(DOCUMENT EXCERPT)

Thursday, June 21, 2007

Hedge Fund Meltdown

Bear Stearns two hedge funds are in real trouble. Here is a quote from the Wall Street Journal. "Two big hedge funds at Bear Stearns Cos. were close to being shut down last night as a rescue plan developed over several days fell apart in a drama that could have wide-ranging consequences for Wall Street and investors.”

The interesting words are “rescue plan developed over several days fell apart." It looks like quite a few people outside of the firm knew about this as early as last Friday. So if outside firms were let in on the financial problem, it must have been obvious that something was wrong probably as early as the middle of May internally.

There are three players cited; Merrill Lynch, Bank of America Corp and Goldman Sachs Group. The interesting party is Merrill Lynch, which owns approximately half of Blackrock, one of the world's largest publicly traded investment management companies, with more than $1 trillion in assets under management. As a footnote, a new IPO called Blackstone came out today, I wonder if there was confusion in China over the translation of Blackrock Vs Blackstone?

“Merrill Lynch & Co., one of the hedge funds' lenders, said it would move to seize collateral -- much of it mortgage-backed debt -- from the two funds and sell it,. . . . . . managers worked with a handful of other key lenders, including Goldman Sachs Group Inc. and Bank of America Corp., to pay off the funds' $9 billion in loans. . . . “ Quote WSJ.com

The peculiar thing about seizing these assets is that trying to sell them is going to make things worse. The two funds together had about 1.5 billion of investor capital and probably 10 times that in bank loans. What is pretty clear at this time is that the investor’s equity has taken a hell of a hit. Merrill said that it sold 850 million in mortgage related securities, yesterday. . Looks like they did OK at the auction or maybe they didn’t sell the real dogs.

The "Names" are going to want whats left of their seed money back and they have to give 3 months notice. So, April means a June withdrawal, and June means a September 1 withdrawal. These two funds are toast, but it’s going to take a while. Look’s like there is 15 to 20 billion to unwind here.

(End DOCUMENT EXCERPT)

_TASK LIST_
- A) In the post on the Bear Stearns hedge funds, how much notice must investors give to withdraw their money?
- B) Print the portion of the post on the Bear Stearns hedge funds from "Bear Stearns two" up to and including "of May internally.".

(GIVEN ENTRIES)

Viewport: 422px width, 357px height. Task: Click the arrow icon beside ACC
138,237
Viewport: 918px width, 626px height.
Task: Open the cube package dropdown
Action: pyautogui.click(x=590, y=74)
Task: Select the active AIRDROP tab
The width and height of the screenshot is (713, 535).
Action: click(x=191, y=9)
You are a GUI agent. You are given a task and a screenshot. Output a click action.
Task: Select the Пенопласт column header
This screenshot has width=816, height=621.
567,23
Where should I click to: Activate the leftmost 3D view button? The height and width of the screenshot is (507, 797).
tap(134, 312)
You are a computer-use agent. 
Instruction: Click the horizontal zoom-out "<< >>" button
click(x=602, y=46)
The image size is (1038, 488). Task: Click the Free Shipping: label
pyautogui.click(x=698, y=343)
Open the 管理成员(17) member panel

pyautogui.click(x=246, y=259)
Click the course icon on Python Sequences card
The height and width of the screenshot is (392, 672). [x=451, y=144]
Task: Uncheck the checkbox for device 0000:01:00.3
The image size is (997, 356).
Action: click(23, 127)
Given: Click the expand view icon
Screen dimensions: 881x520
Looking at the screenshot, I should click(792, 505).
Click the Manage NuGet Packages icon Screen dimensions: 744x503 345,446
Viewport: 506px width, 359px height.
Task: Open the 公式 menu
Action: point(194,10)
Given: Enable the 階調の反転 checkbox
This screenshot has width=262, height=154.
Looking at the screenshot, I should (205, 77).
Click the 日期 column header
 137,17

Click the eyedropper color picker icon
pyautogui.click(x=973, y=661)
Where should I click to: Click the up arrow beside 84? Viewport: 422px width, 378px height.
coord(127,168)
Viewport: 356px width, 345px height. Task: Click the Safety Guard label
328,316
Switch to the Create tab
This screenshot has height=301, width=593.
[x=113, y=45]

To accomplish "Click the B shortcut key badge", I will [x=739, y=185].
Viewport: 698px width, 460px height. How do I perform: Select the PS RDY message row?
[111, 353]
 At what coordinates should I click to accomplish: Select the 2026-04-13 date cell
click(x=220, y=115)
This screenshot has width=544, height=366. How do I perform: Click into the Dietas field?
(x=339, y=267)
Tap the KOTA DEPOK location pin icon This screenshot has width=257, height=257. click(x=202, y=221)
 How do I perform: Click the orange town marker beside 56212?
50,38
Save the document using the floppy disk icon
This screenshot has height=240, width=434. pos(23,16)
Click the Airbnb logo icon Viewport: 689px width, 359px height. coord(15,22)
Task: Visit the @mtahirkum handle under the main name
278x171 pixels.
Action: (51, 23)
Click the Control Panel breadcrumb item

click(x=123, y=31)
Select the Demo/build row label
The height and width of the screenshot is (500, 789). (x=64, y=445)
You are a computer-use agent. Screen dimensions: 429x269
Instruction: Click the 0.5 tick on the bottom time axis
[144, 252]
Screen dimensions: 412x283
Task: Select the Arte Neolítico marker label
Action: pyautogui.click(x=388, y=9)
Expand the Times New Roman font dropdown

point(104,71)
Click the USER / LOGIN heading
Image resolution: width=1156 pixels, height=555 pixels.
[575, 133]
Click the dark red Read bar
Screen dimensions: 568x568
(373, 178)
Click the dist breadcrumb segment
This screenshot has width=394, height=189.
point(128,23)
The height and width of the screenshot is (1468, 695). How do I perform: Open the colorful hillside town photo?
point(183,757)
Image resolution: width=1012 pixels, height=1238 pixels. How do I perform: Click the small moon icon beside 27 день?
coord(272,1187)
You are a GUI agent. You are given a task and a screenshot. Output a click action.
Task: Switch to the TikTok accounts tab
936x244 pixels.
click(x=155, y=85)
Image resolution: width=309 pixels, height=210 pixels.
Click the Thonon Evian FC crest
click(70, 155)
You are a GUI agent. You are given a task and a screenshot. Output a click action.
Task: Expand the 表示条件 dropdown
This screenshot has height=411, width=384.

(End GIVEN ENTRIES)

_OUTPUTS IN ORDER_
- A) Three months' notice.

- B)
Bear Stearns two hedge funds are in real trouble. Here is a quote from the Wall Street Journal. "Two big hedge funds at Bear Stearns Cos. were close to being shut down last night as a rescue plan developed over several days fell apart in a drama that could have wide-ranging consequences for Wall Street and investors.”

The interesting words are “rescue plan developed over several days fell apart." It looks like quite a few people outside of the firm knew about this as early as last Friday. So if outside firms were let in on the financial problem, it must have been obvious that something was wrong probably as early as the middle of May internally.